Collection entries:
⟨
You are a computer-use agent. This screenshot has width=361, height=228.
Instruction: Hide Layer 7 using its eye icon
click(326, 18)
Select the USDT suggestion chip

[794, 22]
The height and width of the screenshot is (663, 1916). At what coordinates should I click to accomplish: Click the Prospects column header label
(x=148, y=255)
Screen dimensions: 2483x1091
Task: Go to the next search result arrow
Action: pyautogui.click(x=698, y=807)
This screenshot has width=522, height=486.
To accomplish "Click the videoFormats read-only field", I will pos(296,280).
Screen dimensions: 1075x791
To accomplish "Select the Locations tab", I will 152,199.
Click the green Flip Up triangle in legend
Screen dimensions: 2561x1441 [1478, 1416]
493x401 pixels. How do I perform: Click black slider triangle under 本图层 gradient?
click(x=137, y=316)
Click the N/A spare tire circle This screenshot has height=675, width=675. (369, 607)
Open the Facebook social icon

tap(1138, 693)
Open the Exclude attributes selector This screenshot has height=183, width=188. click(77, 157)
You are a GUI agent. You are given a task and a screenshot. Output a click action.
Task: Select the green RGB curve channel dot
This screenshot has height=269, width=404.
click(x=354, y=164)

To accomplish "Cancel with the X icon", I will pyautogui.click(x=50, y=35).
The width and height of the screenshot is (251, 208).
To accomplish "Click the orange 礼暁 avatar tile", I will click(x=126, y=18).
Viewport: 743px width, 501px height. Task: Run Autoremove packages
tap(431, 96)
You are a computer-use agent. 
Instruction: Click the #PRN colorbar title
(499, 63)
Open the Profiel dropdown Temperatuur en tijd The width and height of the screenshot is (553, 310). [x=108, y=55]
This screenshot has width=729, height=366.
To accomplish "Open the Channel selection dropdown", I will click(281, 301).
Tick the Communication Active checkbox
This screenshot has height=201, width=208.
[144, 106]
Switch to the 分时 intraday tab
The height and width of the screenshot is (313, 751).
⟩
#### What is needed:
Print all of the material above again, line for line, without changing anything.

#### Reply to the exercise:
You are a computer-use agent. This screenshot has width=361, height=228.
Instruction: Hide Layer 7 using its eye icon
click(326, 18)
Select the USDT suggestion chip

[794, 22]
The height and width of the screenshot is (663, 1916). At what coordinates should I click to accomplish: Click the Prospects column header label
(x=148, y=255)
Screen dimensions: 2483x1091
Task: Go to the next search result arrow
Action: pyautogui.click(x=698, y=807)
This screenshot has width=522, height=486.
To accomplish "Click the videoFormats read-only field", I will pos(296,280).
Screen dimensions: 1075x791
To accomplish "Select the Locations tab", I will 152,199.
Click the green Flip Up triangle in legend
Screen dimensions: 2561x1441 [1478, 1416]
493x401 pixels. How do I perform: Click black slider triangle under 本图层 gradient?
click(x=137, y=316)
Click the N/A spare tire circle This screenshot has height=675, width=675. (369, 607)
Open the Facebook social icon

tap(1138, 693)
Open the Exclude attributes selector This screenshot has height=183, width=188. click(77, 157)
You are a GUI agent. You are given a task and a screenshot. Output a click action.
Task: Select the green RGB curve channel dot
This screenshot has height=269, width=404.
click(x=354, y=164)

To accomplish "Cancel with the X icon", I will pyautogui.click(x=50, y=35).
The width and height of the screenshot is (251, 208).
To accomplish "Click the orange 礼暁 avatar tile", I will click(x=126, y=18).
Viewport: 743px width, 501px height. Task: Run Autoremove packages
tap(431, 96)
You are a computer-use agent. 
Instruction: Click the #PRN colorbar title
(499, 63)
Open the Profiel dropdown Temperatuur en tijd The width and height of the screenshot is (553, 310). [x=108, y=55]
This screenshot has width=729, height=366.
To accomplish "Open the Channel selection dropdown", I will click(281, 301).
Tick the Communication Active checkbox
This screenshot has height=201, width=208.
[144, 106]
Switch to the 分时 intraday tab
The height and width of the screenshot is (313, 751).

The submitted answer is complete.